* [What needs to be done]: Can you express the material below as a JSON list of strings, with one string for each line and blank lines left out?
[Start]
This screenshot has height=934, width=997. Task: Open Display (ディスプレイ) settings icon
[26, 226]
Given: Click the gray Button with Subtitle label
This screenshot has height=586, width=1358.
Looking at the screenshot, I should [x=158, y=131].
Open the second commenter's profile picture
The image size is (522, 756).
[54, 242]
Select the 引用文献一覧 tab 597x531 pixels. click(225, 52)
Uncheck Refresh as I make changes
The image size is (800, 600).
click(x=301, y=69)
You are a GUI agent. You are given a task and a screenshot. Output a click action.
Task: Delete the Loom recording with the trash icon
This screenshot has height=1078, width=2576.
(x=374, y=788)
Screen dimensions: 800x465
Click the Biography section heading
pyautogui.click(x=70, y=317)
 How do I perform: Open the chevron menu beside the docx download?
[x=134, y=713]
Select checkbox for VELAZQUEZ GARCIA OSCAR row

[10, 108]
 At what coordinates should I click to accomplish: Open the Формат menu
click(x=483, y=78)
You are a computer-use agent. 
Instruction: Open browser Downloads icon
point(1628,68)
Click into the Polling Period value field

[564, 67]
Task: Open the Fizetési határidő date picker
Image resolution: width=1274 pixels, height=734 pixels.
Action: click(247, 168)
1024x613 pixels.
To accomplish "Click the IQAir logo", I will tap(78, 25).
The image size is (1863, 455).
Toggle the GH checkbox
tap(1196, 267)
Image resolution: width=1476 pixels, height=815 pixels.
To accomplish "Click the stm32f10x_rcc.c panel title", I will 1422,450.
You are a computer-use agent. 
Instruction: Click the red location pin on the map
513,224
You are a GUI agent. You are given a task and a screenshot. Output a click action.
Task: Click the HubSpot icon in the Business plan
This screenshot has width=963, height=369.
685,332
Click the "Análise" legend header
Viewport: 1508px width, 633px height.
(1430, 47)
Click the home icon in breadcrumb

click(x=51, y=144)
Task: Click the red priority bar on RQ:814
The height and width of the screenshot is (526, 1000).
[End]
* [Correct output]:
[
  "This screenshot has height=934, width=997. Task: Open Display (ディスプレイ) settings icon",
  "[26, 226]",
  "Given: Click the gray Button with Subtitle label",
  "This screenshot has height=586, width=1358.",
  "Looking at the screenshot, I should [x=158, y=131].",
  "Open the second commenter's profile picture",
  "The image size is (522, 756).",
  "[54, 242]",
  "Select the 引用文献一覧 tab 597x531 pixels. click(225, 52)",
  "Uncheck Refresh as I make changes",
  "The image size is (800, 600).",
  "click(x=301, y=69)",
  "You are a GUI agent. You are given a task and a screenshot. Output a click action.",
  "Task: Delete the Loom recording with the trash icon",
  "This screenshot has height=1078, width=2576.",
  "(x=374, y=788)",
  "Screen dimensions: 800x465",
  "Click the Biography section heading",
  "pyautogui.click(x=70, y=317)",
  " How do I perform: Open the chevron menu beside the docx download?",
  "[x=134, y=713]",
  "Select checkbox for VELAZQUEZ GARCIA OSCAR row",
  "[10, 108]",
  " At what coordinates should I click to accomplish: Open the Формат menu",
  "click(x=483, y=78)",
  "You are a computer-use agent. ",
  "Instruction: Open browser Downloads icon",
  "point(1628,68)",
  "Click into the Polling Period value field",
  "[564, 67]",
  "Task: Open the Fizetési határidő date picker",
  "Image resolution: width=1274 pixels, height=734 pixels.",
  "Action: click(247, 168)",
  "1024x613 pixels.",
  "To accomplish \"Click the IQAir logo\", I will tap(78, 25).",
  "The image size is (1863, 455).",
  "Toggle the GH checkbox",
  "tap(1196, 267)",
  "Image resolution: width=1476 pixels, height=815 pixels.",
  "To accomplish \"Click the stm32f10x_rcc.c panel title\", I will 1422,450.",
  "You are a computer-use agent. ",
  "Instruction: Click the red location pin on the map",
  "513,224",
  "You are a GUI agent. You are given a task and a screenshot. Output a click action.",
  "Task: Click the HubSpot icon in the Business plan",
  "This screenshot has width=963, height=369.",
  "685,332",
  "Click the \"Análise\" legend header",
  "Viewport: 1508px width, 633px height.",
  "(1430, 47)",
  "Click the home icon in breadcrumb",
  "click(x=51, y=144)",
  "Task: Click the red priority bar on RQ:814",
  "The height and width of the screenshot is (526, 1000)."
]